While the Commission compromised on a number of measures, it remained steadfast in its insistence that Member States would not have the ability to shape, veto or delay its decisions beyond the weakest form of comitology, the Advisory Committee.[21]

2.2.2 Merger control by stealth: the role of the ECJ

There were two key judgments of the ECJ which were vital in bringing about the adoption of the ECMR. The first case, decided in 1973 was Continental Can v Commission.[22] Although the Commission lost, the ECJ confirmed the Commission’s view that Article 82 can be used to prohibit a firm from acquiring a competitor thereby strengthening its dominant position. Had the Court adopted the then prevailing (narrower) view of the application of Article 82 – which implied a causal link between abuse and dominance – then it would have prevented the Commission from applying Article 82 to merger situations. Article 82 did not, however, offer the basis for a comprehensive merger regime.[23] In the next case, decided in 1987, the ECJ held that Article 81 was capable of applying to mergers, again despite the prevailing view – based on a literal interpretation of the prohibition – that it could not.[24] Uncertainty over the scope of the Commission’s competence over mergers – and in the face of an acquiescent Court – led to increasing pressure from business on governments to agree a deal at Community level.

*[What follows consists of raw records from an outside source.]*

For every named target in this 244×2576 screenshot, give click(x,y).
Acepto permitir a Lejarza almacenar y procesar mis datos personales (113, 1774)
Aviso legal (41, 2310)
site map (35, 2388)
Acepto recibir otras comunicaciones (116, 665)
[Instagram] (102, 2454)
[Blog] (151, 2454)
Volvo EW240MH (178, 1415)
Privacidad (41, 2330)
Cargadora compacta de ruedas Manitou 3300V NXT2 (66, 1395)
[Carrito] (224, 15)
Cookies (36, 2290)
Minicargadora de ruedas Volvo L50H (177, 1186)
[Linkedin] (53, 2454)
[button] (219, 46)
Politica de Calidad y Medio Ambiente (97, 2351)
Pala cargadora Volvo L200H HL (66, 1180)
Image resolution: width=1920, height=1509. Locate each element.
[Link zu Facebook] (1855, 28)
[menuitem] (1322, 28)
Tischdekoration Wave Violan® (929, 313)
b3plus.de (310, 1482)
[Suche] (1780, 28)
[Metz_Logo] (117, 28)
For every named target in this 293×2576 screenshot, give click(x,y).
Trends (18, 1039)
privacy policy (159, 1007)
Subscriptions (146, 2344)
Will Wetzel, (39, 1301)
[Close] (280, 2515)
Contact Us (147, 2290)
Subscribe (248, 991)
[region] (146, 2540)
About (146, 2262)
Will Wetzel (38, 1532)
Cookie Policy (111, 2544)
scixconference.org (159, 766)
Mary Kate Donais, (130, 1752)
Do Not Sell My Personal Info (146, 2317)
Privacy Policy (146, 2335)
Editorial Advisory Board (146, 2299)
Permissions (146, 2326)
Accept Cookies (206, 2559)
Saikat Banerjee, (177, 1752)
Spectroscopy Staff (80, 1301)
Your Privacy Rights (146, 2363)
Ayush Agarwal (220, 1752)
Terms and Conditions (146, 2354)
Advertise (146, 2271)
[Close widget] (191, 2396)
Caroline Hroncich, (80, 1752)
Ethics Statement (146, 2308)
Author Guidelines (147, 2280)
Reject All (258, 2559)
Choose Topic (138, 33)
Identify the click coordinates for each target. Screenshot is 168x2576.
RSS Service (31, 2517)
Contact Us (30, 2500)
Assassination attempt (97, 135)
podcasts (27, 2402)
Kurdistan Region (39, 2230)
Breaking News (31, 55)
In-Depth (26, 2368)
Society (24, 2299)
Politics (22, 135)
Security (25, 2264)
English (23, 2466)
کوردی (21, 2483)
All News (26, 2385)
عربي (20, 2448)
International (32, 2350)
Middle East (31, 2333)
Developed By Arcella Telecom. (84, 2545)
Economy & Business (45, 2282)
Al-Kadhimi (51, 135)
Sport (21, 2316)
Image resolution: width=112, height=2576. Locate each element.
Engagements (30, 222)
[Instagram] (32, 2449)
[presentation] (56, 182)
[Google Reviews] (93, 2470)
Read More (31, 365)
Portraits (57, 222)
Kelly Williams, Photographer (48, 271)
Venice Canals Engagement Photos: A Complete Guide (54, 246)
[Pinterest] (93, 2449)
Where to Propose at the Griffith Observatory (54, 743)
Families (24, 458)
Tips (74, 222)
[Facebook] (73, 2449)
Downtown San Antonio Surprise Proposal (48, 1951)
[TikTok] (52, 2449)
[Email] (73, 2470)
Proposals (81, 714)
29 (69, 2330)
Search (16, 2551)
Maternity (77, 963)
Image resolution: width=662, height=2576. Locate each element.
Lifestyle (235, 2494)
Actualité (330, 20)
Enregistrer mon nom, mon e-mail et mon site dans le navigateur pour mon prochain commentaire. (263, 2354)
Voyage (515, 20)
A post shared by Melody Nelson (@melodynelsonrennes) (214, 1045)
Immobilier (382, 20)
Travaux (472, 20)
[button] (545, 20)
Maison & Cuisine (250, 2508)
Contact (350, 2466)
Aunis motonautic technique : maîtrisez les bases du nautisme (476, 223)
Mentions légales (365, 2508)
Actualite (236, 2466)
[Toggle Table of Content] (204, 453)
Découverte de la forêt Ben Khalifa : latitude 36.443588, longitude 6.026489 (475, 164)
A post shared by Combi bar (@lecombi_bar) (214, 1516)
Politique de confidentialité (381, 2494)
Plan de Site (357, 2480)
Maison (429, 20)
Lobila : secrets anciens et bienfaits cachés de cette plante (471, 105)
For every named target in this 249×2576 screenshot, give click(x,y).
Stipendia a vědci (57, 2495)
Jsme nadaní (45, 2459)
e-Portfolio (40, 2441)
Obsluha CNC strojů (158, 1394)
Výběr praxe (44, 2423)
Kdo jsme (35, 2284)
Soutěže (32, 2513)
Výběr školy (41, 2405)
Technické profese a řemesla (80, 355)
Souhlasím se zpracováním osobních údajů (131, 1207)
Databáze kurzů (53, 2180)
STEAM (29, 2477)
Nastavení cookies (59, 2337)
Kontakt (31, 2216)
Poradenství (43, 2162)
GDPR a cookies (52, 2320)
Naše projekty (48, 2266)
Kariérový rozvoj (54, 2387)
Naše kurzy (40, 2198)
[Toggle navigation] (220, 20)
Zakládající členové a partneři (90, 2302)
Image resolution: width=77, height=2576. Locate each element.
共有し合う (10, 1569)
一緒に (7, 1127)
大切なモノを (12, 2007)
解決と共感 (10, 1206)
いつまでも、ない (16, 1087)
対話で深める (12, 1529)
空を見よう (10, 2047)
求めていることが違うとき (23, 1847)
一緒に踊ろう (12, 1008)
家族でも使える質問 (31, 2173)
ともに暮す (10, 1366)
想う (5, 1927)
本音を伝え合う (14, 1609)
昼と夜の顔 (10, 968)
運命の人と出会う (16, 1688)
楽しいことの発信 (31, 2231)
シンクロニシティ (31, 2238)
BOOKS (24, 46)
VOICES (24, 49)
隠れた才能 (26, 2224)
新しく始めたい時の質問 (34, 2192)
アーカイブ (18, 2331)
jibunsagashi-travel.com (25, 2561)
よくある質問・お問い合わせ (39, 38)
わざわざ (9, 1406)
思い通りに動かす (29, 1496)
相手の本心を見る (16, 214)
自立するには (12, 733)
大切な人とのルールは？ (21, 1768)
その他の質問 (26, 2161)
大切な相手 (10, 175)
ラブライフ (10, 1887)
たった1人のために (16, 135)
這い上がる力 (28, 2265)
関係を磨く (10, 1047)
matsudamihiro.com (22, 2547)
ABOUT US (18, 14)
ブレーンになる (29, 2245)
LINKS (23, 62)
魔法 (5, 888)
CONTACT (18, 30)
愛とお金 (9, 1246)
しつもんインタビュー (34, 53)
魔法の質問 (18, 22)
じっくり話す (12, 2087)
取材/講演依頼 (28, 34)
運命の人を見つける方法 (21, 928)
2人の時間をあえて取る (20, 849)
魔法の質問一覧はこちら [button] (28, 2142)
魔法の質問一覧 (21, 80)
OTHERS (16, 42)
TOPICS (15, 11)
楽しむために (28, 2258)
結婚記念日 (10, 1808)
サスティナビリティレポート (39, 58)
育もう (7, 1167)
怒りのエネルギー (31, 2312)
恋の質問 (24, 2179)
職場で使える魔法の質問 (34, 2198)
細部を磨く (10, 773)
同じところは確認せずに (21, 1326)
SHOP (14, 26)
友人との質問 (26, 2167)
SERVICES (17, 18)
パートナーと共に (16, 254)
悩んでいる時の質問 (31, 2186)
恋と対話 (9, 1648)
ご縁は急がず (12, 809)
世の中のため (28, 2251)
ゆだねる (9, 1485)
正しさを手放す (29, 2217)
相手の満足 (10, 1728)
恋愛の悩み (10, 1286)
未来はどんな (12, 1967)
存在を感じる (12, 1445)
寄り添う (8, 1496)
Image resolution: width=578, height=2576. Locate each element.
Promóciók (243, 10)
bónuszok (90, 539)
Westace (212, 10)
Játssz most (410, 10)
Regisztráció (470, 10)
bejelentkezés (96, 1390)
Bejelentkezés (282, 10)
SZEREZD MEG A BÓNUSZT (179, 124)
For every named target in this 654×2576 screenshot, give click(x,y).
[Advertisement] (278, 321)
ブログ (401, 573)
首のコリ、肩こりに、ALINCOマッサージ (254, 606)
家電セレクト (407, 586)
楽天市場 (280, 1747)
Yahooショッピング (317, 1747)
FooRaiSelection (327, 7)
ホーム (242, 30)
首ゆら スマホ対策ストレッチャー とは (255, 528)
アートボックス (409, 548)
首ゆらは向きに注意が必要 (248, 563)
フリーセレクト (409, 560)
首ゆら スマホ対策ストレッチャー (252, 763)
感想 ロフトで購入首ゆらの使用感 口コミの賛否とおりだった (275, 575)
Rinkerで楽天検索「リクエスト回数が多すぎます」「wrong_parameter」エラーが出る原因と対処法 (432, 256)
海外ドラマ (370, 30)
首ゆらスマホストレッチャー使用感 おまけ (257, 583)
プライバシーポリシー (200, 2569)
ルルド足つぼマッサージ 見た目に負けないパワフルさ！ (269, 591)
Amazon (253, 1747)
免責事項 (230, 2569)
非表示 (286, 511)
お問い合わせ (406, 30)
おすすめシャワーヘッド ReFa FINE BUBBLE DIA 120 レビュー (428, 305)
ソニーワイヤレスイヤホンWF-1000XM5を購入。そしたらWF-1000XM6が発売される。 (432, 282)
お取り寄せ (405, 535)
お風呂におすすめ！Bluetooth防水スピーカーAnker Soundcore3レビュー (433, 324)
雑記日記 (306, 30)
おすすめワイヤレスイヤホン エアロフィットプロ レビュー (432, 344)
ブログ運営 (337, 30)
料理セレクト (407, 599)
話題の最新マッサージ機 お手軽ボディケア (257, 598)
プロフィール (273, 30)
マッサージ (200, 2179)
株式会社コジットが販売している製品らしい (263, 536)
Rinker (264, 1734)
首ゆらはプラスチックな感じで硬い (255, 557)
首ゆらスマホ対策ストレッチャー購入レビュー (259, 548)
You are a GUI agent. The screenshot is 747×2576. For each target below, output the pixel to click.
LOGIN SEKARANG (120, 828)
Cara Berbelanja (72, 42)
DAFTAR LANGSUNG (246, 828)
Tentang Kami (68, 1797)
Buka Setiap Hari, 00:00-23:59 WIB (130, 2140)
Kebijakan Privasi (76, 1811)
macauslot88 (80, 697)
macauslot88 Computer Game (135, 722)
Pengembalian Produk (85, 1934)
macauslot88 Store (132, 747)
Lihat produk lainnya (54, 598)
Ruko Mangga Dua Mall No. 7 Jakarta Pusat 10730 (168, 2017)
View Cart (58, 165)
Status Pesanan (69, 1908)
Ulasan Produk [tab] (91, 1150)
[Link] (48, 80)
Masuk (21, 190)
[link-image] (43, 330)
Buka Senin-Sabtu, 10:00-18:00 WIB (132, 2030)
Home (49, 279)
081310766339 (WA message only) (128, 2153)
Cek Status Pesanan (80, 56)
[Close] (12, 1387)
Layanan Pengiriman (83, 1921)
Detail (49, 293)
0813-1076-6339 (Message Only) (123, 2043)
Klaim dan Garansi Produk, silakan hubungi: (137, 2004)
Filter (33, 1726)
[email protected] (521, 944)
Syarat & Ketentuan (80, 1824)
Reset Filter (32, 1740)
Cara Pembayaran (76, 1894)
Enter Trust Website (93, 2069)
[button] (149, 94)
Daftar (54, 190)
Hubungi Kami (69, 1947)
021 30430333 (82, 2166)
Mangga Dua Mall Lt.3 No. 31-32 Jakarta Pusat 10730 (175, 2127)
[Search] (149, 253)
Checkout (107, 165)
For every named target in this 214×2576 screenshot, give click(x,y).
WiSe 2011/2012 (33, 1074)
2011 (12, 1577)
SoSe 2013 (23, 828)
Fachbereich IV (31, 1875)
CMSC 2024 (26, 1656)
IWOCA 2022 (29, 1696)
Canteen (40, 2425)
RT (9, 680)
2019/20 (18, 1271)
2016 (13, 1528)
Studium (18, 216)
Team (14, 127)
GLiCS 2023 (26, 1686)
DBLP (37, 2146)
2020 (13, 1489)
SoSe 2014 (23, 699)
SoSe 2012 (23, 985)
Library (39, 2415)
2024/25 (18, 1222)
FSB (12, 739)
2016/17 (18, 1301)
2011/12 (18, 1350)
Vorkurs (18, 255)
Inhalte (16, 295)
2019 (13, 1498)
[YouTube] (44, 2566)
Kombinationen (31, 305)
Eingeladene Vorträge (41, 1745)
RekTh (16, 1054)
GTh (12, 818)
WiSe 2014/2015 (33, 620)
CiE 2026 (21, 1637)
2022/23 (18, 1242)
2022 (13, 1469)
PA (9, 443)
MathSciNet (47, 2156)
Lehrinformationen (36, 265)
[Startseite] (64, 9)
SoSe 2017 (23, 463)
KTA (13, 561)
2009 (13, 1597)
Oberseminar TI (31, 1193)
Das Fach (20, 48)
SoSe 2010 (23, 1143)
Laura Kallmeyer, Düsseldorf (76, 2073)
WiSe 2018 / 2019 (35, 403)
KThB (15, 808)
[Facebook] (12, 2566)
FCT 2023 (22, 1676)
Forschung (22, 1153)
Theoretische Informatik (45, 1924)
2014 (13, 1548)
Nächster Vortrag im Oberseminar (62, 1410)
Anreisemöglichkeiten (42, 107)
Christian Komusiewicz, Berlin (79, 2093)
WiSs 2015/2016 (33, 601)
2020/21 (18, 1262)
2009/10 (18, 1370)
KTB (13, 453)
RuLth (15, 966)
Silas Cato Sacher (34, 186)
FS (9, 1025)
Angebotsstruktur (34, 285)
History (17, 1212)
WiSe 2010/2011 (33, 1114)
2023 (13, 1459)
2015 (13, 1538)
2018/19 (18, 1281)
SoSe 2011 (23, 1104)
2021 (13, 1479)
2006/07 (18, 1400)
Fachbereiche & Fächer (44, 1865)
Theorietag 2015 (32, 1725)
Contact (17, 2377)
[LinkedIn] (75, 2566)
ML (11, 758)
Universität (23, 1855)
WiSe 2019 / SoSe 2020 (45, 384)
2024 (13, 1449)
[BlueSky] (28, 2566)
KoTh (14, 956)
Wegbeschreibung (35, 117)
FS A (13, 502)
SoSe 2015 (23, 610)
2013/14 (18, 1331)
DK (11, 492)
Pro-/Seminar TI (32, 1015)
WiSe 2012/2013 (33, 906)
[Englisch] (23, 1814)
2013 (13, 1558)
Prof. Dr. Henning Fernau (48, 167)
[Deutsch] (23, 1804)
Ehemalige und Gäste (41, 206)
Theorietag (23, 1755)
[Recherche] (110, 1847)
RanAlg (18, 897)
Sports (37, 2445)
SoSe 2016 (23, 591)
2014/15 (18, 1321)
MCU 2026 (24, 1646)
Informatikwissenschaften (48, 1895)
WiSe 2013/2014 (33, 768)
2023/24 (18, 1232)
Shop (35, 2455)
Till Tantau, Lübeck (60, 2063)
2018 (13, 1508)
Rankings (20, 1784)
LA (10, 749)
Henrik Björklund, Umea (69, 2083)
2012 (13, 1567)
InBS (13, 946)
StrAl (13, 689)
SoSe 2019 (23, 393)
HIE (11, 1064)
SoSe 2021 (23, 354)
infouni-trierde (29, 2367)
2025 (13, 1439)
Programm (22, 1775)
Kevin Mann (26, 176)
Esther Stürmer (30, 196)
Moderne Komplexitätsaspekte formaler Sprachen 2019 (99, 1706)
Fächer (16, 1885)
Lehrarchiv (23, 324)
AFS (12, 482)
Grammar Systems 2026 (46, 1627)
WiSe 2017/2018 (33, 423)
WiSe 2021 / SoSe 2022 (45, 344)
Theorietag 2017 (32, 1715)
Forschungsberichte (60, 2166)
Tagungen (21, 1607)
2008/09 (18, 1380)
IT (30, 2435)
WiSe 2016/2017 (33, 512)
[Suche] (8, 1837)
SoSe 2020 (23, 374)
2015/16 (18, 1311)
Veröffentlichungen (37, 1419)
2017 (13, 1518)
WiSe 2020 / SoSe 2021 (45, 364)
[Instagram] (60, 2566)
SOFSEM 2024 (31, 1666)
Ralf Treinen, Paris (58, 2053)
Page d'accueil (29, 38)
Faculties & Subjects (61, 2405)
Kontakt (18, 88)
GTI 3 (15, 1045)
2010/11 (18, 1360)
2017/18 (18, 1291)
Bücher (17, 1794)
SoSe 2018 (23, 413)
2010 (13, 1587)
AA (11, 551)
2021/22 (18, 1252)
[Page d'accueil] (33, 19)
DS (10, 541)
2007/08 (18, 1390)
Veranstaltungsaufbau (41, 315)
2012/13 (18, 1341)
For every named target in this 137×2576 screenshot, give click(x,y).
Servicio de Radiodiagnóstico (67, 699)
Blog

3. Facilitating cross-border mergers: the Commission’s enforcement strategies

In this section we consider the case law where the Member States have asserted their interests and/or implemented measures in respect of mergers with a Community dimension.

3.1 Legitimate Interest cases

As was discussed in section 1, Article 21 contains the exclusivity principle, which is subject to the exception that Member States may intervene in order to protect their legitimate interests. Article 21(4) provides:[25]

“…Member States may take appropriate measures to protect legitimate interests other than those taken into consideration by this Regulation and compatible with the general principles and other provisions of Community law. Public security, plurality of the media and prudential rules shall be regarded as legitimate interests… . Any other public interest must be communicated to the Commission by the MemberState concerned and shall be recognised by the Commission after an assessment of its compatibility with the general principles and other provisions of Community law before the measures referred to above may be taken. The Commission shall inform the MemberState concerned of its decision within 25 working days of that communication.”